VAT Fines : the cost of compliance: penalties and fines
In 2018, the European Commission reported that EU countries were losing €150 billion each year from undeclared VAT. To stop the hemorrhaging, special measures have been put in place across the EU in the last few years.
First, in 2012, member states set up a “mutual co-operation” initiative, with special units focused on ecommerce. The authorities in each country now communicate regularly and share data.
More recently, the formal adoption of new regulations and data-sharing tools to strengthen cooperation on VAT fraud between national tax authorities means that EU countries are becoming much more pro-active and effective in identifying and dealing with online retailers avoiding their VAT obligations.
Online retailers selling abroad need, more than ever, to be aware of their tax obligations in the countries where their customers are. Unfortunately, ignorance is no defense. The “head in the sand” approach can work for a while, but it’s not a long term solution.
Tax authorities have the power to levy penalties and interest charges, which can be as high as 120% on top of the unpaid taxes in some countries.
Other general Rules
Are your invoices compliant?
Find out if you will need to raise an invoice and what information needs to be on that invoice – again different rules apply to different countries. Also consider whether your billing system can cope with the potential variations.
Here are some tips to help keep you in compliance with the practicalities of VAT in the EU:
First, make sure you have the systems in place to capture accurate sales information including which countries your customers are in, and where stock is located for onward sale to your customers.
Make sure you include shipping/delivery costs as these are included in the final sums when calculating if a threshold has been exceeded.
When charging your customers, make sure you add VAT to the shipping cost as well as the product price on your invoices.
Keep up-to-date with the current VAT registration thresholds and where relevant, monitor currency fluctuations. Know when you are about to exceed a threshold including when the local currency is not in Euros. This is important even though the rules will change in the future as tax authorities are combating VAT fraud more than ever.
Know which VAT rates apply to your goods or services. If you are based within the EU, you may be familiar with the VAT rates in your own country, but they can vary elsewhere within the EU. Children’s clothing is a good example – it is zero-rated in the UK and Ireland, but attracts VAT everywhere else in the EU.
Once registered in another country, do not charge VAT for your own country as well as the buyer’s country.
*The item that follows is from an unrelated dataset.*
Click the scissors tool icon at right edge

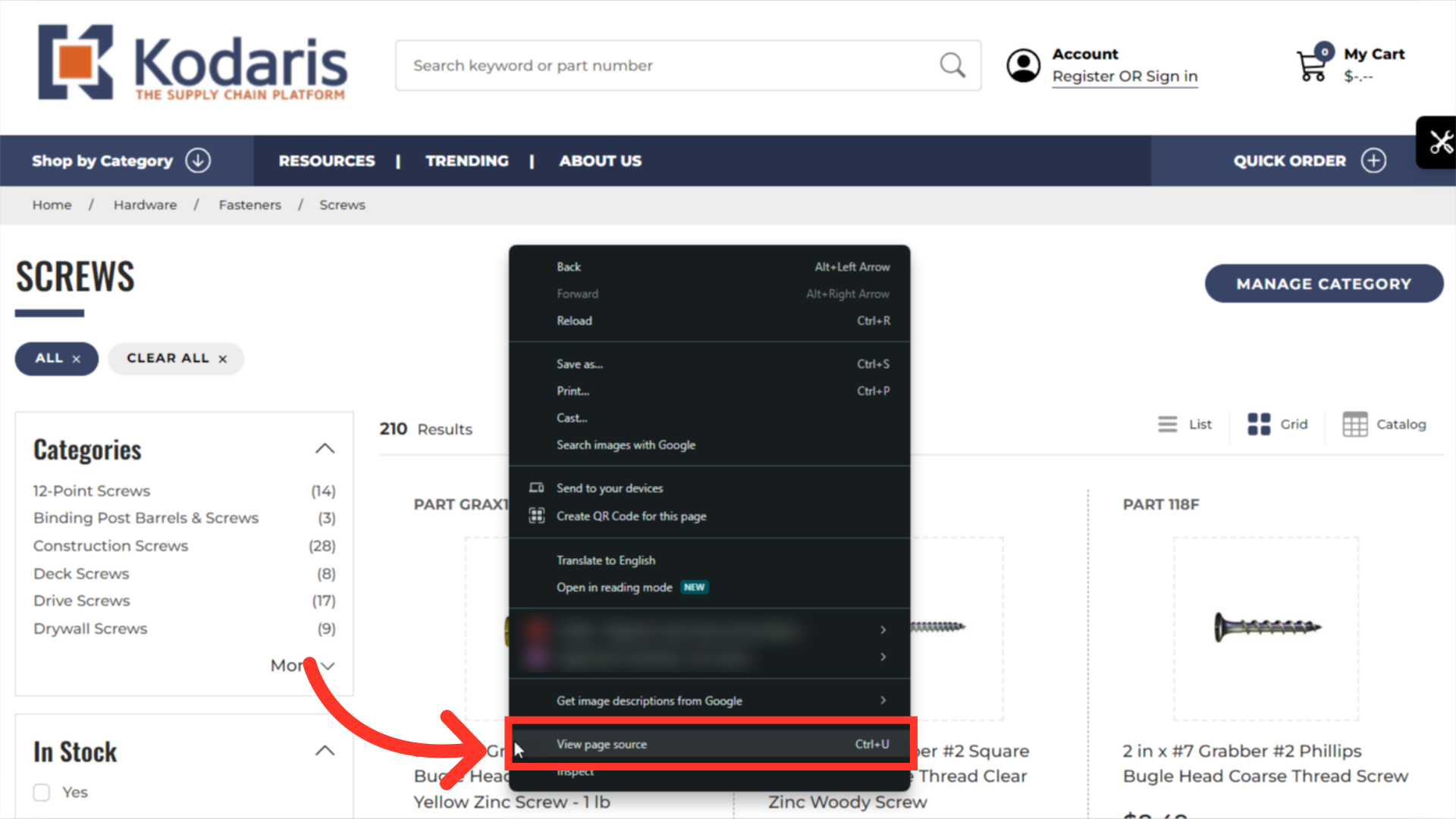(1439, 143)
VAT should only be charged once.
It can take approximately 6 – 8 weeks to obtain a VAT registration, depending on the country that you are registering in.
Once registered you need to make sure your invoices comply with local regulations
Prepare for Brexit! So far there are no changes in the way UK companies can trade in the EU. However, you need to prepare for every possible scenario after the end of the transition period which is 31st December 2020.
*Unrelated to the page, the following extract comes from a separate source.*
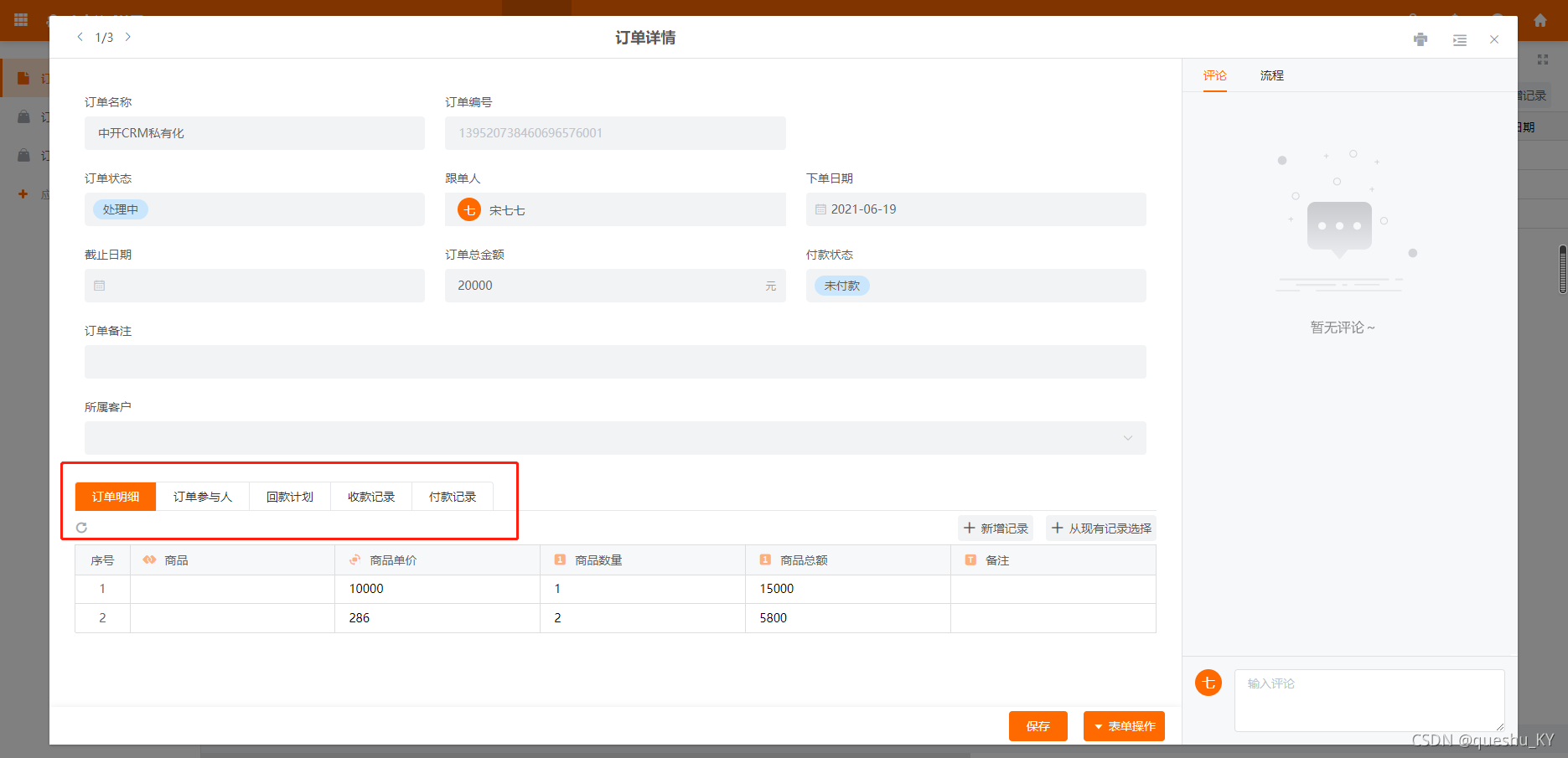Open the app grid icon at top left
The height and width of the screenshot is (758, 1568).
click(x=20, y=19)
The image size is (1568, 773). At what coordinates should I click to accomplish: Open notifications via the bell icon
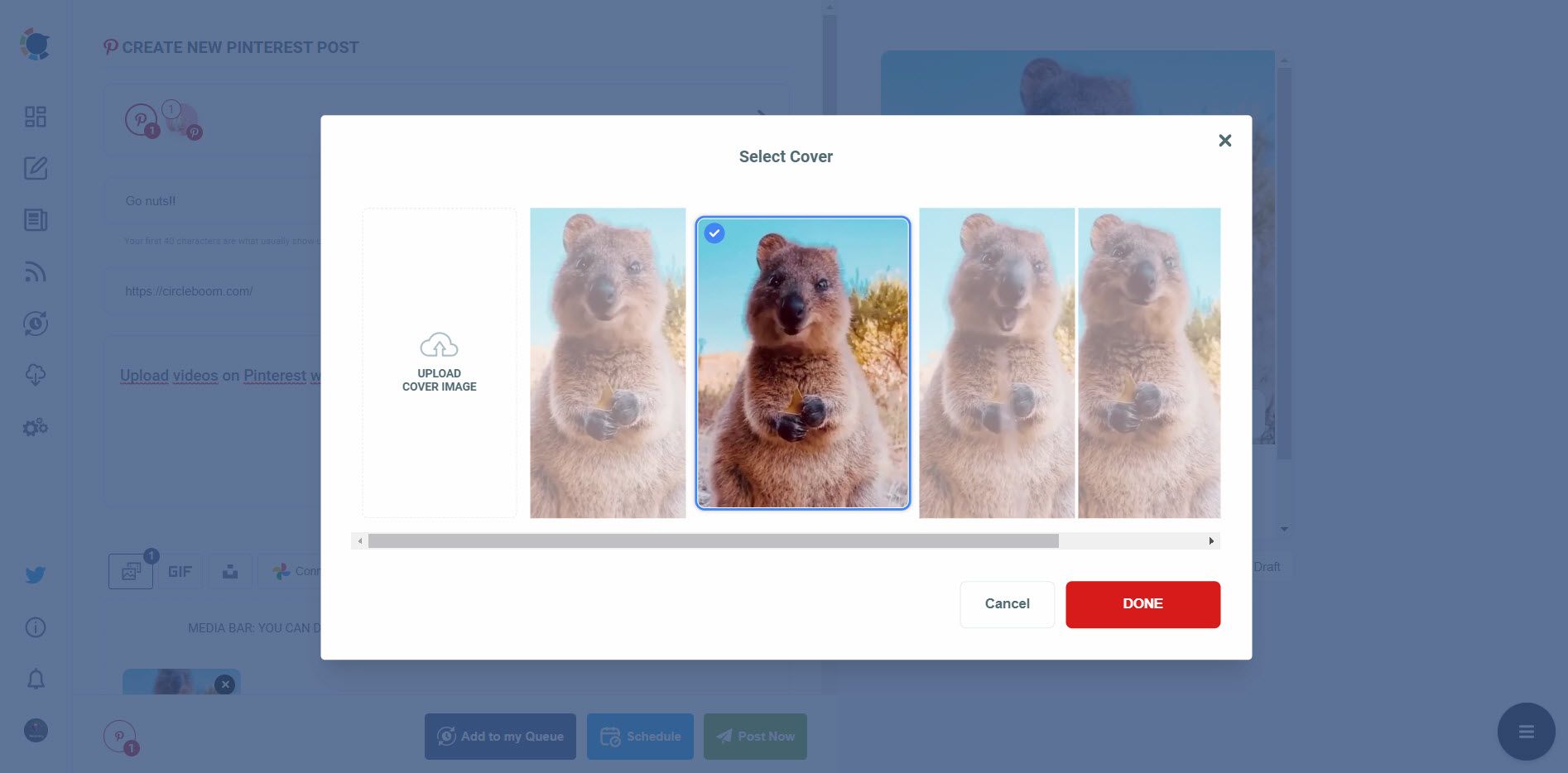[35, 679]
Finally, anticipate the upcoming VAT regulation changes we have covered in this article, whilst staying compliant in respect of your current obligations.
Pricing is a big issue. Unlike the USA, where it is customary to quote prices without sales tax, VAT should always be included in the price shown to consumers. It is important to understand the impact of VAT on your profit
Should you charge different prices in different EU countries or does one price fit all?
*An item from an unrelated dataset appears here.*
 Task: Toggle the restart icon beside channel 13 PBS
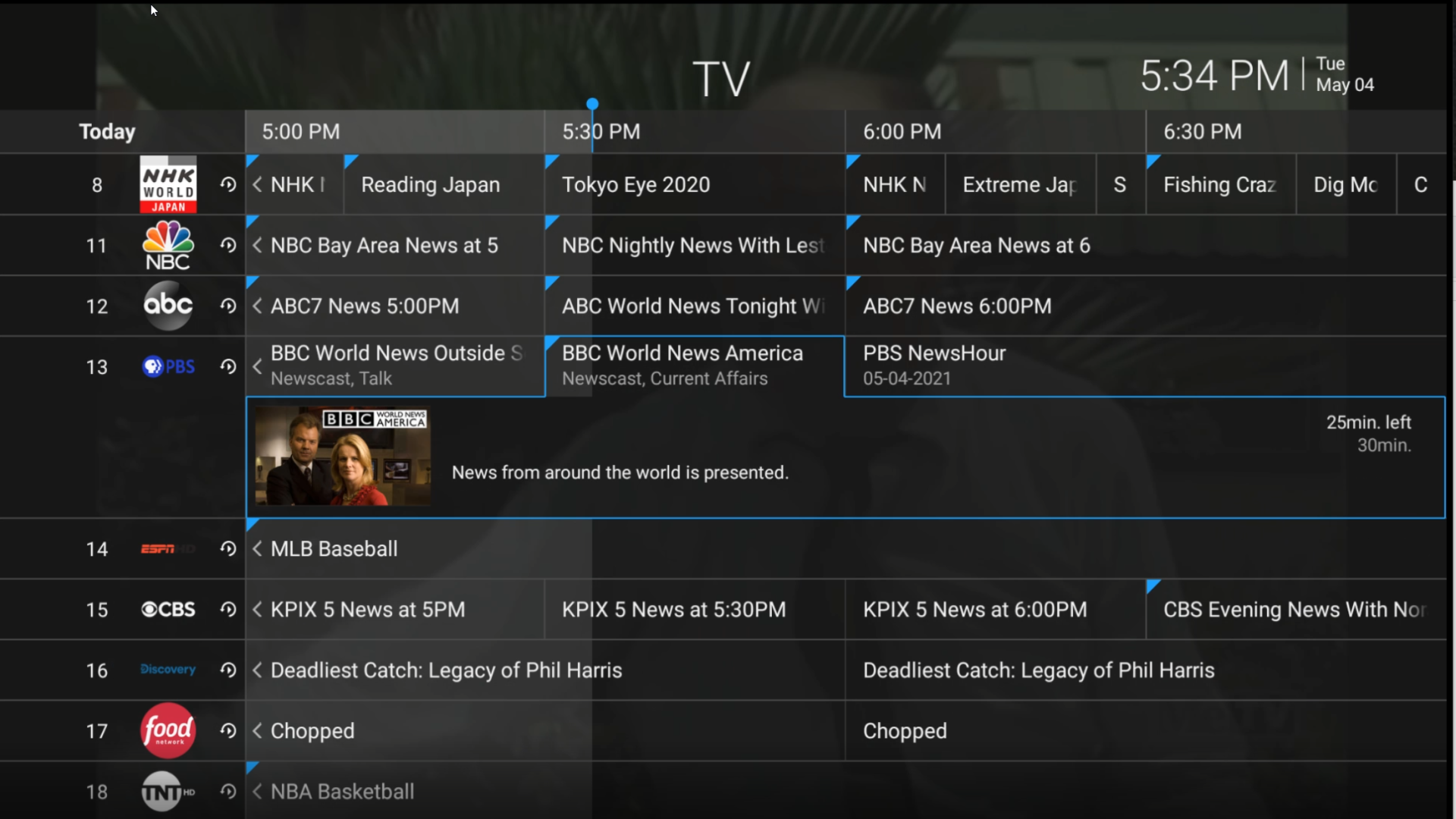click(228, 366)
How badly will your margins be affected by the different VAT rates if you don’t differentiate price in each EU location?
VAT rates vary across Europe from 17% – 27%. Can the margins you have set for your products absorb the variations?
Will you stay competitive once you have VAT registered in another EU country?
Is your ecommerce system set up for multi-currencies and multi-VAT rate application? If not, how easy is it to update?